*** Information given ***

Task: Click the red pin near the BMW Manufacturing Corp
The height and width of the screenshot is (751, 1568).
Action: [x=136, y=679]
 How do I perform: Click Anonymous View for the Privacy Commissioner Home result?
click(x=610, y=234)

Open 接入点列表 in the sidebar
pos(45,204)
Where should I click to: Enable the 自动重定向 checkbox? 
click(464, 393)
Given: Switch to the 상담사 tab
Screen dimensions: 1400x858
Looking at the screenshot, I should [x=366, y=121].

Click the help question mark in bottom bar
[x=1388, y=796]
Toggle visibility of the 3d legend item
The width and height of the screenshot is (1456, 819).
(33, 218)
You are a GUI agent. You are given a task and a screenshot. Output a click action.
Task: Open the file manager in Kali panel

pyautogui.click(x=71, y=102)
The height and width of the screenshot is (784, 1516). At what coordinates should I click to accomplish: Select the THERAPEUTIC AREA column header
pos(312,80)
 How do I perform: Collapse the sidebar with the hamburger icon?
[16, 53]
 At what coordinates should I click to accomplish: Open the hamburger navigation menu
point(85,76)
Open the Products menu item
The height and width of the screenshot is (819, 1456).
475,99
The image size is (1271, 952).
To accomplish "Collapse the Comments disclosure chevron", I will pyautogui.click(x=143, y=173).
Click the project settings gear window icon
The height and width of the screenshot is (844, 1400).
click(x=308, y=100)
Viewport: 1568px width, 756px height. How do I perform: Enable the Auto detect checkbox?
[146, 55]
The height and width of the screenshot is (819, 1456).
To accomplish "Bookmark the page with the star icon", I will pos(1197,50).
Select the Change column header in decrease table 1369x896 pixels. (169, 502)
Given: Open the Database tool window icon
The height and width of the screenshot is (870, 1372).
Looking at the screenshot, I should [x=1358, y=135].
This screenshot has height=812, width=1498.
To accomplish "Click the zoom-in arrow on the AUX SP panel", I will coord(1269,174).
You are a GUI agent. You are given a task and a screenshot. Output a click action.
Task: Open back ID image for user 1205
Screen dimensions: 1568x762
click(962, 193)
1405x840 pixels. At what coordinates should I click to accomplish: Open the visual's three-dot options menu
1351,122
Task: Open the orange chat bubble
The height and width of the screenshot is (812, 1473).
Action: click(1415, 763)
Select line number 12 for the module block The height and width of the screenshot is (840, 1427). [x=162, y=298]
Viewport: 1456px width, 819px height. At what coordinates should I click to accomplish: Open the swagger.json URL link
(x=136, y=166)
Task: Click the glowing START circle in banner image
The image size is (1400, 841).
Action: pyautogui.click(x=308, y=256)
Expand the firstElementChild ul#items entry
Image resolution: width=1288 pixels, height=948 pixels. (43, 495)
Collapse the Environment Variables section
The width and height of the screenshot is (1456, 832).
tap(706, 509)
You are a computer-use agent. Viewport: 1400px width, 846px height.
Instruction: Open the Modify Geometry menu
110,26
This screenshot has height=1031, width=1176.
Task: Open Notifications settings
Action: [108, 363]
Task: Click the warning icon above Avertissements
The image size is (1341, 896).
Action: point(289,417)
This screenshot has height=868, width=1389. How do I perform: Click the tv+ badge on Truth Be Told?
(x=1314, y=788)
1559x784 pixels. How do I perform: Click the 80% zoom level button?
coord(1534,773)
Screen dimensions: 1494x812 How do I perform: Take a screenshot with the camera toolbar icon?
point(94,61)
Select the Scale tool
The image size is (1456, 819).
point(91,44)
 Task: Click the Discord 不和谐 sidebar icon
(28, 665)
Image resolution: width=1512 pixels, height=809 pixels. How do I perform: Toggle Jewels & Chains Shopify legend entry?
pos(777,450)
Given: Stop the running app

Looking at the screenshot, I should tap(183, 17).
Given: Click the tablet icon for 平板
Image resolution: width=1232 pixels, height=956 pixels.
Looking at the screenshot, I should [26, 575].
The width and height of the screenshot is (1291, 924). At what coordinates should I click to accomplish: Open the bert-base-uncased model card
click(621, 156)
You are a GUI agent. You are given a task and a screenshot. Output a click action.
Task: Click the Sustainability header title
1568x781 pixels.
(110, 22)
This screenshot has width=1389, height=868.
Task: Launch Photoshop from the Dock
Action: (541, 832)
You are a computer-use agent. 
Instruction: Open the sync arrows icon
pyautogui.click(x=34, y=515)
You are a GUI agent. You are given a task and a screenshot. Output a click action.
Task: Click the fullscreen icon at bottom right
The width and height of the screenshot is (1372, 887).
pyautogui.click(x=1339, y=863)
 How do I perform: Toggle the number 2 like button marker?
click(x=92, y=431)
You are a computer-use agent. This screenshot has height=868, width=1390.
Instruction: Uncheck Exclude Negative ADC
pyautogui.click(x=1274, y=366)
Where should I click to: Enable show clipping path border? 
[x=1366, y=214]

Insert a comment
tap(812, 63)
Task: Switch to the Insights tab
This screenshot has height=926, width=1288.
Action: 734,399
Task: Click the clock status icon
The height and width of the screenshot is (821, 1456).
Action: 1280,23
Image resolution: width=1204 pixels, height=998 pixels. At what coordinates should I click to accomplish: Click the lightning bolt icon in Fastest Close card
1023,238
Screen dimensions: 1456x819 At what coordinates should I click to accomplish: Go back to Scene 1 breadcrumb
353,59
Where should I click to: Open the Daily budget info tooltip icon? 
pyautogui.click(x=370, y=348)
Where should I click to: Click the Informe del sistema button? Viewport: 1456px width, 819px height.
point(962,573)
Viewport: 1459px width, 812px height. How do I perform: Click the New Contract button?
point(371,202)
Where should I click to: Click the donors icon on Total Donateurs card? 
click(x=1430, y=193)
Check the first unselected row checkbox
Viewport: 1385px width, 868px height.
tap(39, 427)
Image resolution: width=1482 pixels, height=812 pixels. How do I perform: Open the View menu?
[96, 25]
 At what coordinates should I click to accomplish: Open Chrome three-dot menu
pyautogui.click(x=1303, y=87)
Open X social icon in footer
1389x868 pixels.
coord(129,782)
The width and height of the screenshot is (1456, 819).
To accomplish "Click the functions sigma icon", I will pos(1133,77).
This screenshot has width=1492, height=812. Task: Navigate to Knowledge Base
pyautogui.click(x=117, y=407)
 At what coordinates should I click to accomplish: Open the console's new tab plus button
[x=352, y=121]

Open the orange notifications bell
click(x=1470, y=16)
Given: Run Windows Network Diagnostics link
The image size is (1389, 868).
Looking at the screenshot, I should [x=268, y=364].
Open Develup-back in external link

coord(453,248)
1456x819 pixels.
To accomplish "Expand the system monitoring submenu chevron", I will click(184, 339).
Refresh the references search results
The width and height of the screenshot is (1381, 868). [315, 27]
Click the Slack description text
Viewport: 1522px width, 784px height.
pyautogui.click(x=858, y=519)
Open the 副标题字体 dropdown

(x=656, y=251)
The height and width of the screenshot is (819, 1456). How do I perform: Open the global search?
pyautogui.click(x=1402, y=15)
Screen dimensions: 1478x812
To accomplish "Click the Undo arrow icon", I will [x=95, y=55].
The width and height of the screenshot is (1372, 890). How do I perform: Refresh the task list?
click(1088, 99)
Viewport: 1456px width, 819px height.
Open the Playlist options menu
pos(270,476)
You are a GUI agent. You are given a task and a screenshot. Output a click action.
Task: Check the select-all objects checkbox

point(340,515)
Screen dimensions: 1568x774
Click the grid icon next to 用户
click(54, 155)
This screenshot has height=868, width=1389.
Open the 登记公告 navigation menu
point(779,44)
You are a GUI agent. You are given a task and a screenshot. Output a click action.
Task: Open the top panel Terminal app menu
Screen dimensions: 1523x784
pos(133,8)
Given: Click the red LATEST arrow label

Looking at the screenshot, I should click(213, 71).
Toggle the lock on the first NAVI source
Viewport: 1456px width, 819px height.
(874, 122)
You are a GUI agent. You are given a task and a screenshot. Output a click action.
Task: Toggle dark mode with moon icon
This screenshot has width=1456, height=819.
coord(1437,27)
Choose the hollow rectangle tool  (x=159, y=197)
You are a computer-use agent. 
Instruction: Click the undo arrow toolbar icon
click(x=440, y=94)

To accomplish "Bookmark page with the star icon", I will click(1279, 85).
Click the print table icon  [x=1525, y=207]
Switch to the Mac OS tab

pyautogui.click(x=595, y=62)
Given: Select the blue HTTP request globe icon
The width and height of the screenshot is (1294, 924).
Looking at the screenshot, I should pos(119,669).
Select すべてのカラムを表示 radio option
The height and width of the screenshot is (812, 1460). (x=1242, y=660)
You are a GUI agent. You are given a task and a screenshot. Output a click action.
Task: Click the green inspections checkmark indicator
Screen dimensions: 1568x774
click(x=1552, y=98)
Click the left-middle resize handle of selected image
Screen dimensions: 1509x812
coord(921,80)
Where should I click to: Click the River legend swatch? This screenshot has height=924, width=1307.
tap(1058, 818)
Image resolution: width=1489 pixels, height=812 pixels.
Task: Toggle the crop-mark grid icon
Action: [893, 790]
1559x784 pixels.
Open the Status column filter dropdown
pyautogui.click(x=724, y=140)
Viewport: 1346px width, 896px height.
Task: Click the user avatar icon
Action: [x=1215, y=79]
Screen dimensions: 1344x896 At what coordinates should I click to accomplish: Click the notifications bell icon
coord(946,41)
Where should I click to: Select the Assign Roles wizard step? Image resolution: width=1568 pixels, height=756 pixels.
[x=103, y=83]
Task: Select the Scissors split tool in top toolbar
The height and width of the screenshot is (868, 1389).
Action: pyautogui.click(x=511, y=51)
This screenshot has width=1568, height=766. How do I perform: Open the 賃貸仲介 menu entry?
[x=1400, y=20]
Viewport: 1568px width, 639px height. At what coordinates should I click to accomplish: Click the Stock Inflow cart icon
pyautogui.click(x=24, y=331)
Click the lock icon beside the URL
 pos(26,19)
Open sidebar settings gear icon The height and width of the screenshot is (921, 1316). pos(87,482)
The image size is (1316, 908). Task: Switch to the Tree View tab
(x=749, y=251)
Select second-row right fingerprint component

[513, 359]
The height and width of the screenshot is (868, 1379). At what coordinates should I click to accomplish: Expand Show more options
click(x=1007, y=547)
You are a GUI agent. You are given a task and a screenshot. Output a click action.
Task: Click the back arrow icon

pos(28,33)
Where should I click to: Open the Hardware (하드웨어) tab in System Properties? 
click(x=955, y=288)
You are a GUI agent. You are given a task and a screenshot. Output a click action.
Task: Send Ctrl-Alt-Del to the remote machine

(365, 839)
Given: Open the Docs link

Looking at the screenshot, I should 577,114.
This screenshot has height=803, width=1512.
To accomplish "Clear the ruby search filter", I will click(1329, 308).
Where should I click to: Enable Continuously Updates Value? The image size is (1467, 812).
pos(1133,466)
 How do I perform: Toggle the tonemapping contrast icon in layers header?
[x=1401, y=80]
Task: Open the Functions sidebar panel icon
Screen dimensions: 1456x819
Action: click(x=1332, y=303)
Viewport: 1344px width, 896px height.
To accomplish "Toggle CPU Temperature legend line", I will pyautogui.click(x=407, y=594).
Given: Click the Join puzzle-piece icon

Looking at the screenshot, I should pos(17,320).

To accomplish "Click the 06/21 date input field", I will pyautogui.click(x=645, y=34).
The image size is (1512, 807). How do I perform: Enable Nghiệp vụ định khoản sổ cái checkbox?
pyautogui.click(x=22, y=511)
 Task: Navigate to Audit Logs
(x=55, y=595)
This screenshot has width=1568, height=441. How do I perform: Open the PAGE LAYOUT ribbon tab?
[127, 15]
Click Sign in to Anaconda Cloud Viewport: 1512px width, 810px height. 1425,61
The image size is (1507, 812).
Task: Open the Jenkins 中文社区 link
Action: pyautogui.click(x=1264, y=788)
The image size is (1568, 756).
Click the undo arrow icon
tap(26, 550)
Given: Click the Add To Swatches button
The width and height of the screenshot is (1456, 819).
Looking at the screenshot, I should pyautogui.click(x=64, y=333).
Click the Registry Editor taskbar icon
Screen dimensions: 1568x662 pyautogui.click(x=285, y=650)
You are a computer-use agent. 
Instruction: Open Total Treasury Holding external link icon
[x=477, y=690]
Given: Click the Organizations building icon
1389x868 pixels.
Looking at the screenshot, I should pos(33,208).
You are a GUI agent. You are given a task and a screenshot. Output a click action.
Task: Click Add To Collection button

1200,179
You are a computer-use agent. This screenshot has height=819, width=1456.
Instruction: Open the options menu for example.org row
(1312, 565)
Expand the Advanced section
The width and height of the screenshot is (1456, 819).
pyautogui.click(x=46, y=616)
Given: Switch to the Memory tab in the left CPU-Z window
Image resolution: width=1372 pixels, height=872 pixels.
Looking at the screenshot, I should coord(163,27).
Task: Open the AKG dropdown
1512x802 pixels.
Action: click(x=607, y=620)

*** End of Information given ***

▶ **What the exercise asks**
Beginning at the line above that contains "Screen dimensions: 1568x762", return each line exactly through the line that contains "You are a computer-use agent. Viewport: 1400px", and no others.

▶ **Written answer**
Screen dimensions: 1568x762
click(962, 193)
1405x840 pixels. At what coordinates should I click to accomplish: Open the visual's three-dot options menu
1351,122
Task: Open the orange chat bubble
The height and width of the screenshot is (812, 1473).
Action: click(1415, 763)
Select line number 12 for the module block The height and width of the screenshot is (840, 1427). [x=162, y=298]
Viewport: 1456px width, 819px height. At what coordinates should I click to accomplish: Open the swagger.json URL link
(x=136, y=166)
Task: Click the glowing START circle in banner image
The image size is (1400, 841).
Action: pyautogui.click(x=308, y=256)
Expand the firstElementChild ul#items entry
Image resolution: width=1288 pixels, height=948 pixels. (43, 495)
Collapse the Environment Variables section
The width and height of the screenshot is (1456, 832).
tap(706, 509)
You are a computer-use agent. Viewport: 1400px width, 846px height.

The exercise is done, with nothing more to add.